Task → Reproduce the stretch of the records from the start through the line containing "Action: (472, 163)", keeping every character the same.

----

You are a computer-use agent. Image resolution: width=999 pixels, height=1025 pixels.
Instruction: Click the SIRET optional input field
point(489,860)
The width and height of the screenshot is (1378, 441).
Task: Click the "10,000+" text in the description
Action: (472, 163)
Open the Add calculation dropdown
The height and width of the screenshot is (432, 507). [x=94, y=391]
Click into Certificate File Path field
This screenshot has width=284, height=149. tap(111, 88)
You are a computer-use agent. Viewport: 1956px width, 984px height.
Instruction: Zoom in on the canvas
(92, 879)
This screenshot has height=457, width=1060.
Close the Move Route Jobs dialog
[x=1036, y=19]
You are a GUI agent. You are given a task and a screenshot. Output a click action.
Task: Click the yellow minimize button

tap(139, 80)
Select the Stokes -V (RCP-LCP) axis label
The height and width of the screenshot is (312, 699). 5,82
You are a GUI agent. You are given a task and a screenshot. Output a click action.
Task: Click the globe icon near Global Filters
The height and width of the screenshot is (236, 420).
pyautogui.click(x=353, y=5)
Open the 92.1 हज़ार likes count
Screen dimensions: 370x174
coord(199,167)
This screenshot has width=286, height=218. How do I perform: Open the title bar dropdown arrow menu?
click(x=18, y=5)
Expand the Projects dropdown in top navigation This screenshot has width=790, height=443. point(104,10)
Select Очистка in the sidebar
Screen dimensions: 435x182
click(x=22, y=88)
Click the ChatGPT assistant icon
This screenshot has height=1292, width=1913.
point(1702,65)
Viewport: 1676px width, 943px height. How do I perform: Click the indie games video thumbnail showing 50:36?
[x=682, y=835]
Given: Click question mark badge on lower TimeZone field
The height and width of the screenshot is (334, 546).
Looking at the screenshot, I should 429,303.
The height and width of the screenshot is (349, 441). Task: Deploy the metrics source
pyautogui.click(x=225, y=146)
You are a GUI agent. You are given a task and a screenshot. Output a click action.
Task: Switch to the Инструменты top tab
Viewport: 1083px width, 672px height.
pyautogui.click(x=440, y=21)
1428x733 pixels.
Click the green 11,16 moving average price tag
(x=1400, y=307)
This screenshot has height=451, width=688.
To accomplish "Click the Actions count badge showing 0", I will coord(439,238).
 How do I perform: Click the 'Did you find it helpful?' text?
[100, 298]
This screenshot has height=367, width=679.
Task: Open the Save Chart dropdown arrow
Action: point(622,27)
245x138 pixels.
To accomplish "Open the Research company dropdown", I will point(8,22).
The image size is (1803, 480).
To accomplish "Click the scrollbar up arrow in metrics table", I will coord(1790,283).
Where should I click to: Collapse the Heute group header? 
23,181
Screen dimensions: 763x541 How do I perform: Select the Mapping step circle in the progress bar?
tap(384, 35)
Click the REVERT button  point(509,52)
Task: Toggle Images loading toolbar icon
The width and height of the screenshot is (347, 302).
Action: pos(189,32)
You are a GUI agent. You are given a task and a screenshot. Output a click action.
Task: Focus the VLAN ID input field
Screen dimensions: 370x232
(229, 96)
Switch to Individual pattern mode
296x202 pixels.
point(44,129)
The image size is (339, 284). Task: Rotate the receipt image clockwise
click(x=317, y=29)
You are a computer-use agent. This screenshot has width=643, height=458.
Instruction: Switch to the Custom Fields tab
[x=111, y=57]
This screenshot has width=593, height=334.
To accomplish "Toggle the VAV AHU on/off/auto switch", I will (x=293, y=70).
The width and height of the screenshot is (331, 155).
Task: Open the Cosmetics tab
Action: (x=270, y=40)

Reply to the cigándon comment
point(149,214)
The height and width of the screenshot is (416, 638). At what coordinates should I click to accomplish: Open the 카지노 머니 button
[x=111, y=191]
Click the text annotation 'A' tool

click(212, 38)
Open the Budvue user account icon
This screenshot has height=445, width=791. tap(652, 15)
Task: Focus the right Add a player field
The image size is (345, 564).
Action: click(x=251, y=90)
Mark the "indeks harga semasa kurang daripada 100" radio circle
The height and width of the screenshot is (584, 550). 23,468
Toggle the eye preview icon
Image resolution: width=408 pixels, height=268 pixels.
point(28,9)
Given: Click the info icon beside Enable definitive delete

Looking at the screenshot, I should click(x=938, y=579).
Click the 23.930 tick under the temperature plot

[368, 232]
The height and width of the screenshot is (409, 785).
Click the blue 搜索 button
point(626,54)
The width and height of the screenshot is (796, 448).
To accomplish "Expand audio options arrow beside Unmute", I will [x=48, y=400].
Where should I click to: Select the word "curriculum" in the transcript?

----

Result for this task →
You are a computer-use agent. Image resolution: width=999 pixels, height=1025 pixels.
Instruction: Click the SIRET optional input field
point(489,860)
The width and height of the screenshot is (1378, 441).
Task: Click the "10,000+" text in the description
Action: (472, 163)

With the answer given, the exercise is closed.